- [Work required] Reproduce the data exactly as it stands.

- [Material provided]
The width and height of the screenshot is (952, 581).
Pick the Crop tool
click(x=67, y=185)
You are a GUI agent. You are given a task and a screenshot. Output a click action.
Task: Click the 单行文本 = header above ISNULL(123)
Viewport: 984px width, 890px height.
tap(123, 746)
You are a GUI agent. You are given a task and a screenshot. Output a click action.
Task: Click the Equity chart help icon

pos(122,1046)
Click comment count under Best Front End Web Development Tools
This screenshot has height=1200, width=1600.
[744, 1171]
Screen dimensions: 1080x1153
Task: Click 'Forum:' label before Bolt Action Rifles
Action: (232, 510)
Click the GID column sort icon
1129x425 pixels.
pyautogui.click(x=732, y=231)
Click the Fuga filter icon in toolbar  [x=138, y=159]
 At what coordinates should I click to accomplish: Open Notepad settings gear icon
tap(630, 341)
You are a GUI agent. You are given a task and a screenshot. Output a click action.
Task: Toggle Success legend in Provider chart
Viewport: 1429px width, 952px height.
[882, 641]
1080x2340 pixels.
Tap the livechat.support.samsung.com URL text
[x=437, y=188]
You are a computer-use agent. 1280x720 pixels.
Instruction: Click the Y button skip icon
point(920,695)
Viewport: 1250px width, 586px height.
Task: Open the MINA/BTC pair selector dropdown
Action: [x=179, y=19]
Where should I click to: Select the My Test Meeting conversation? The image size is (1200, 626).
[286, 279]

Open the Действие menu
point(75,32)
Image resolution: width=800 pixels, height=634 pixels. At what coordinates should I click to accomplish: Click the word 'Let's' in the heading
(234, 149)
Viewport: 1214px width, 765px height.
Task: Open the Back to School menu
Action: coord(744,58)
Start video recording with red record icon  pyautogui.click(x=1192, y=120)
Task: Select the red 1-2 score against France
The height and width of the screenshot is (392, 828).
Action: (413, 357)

- [Response area]
The width and height of the screenshot is (952, 581).
Pick the Crop tool
click(x=67, y=185)
You are a GUI agent. You are given a task and a screenshot. Output a click action.
Task: Click the 单行文本 = header above ISNULL(123)
Viewport: 984px width, 890px height.
tap(123, 746)
You are a GUI agent. You are given a task and a screenshot. Output a click action.
Task: Click the Equity chart help icon

pos(122,1046)
Click comment count under Best Front End Web Development Tools
This screenshot has height=1200, width=1600.
[744, 1171]
Screen dimensions: 1080x1153
Task: Click 'Forum:' label before Bolt Action Rifles
Action: (232, 510)
Click the GID column sort icon
1129x425 pixels.
pyautogui.click(x=732, y=231)
Click the Fuga filter icon in toolbar  [x=138, y=159]
 At what coordinates should I click to accomplish: Open Notepad settings gear icon
tap(630, 341)
You are a GUI agent. You are given a task and a screenshot. Output a click action.
Task: Toggle Success legend in Provider chart
Viewport: 1429px width, 952px height.
[882, 641]
1080x2340 pixels.
Tap the livechat.support.samsung.com URL text
[x=437, y=188]
You are a computer-use agent. 1280x720 pixels.
Instruction: Click the Y button skip icon
point(920,695)
Viewport: 1250px width, 586px height.
Task: Open the MINA/BTC pair selector dropdown
Action: [x=179, y=19]
Where should I click to: Select the My Test Meeting conversation? The image size is (1200, 626).
[286, 279]

Open the Действие menu
point(75,32)
Image resolution: width=800 pixels, height=634 pixels. At what coordinates should I click to accomplish: Click the word 'Let's' in the heading
(234, 149)
Viewport: 1214px width, 765px height.
Task: Open the Back to School menu
Action: coord(744,58)
Start video recording with red record icon  pyautogui.click(x=1192, y=120)
Task: Select the red 1-2 score against France
The height and width of the screenshot is (392, 828).
Action: (413, 357)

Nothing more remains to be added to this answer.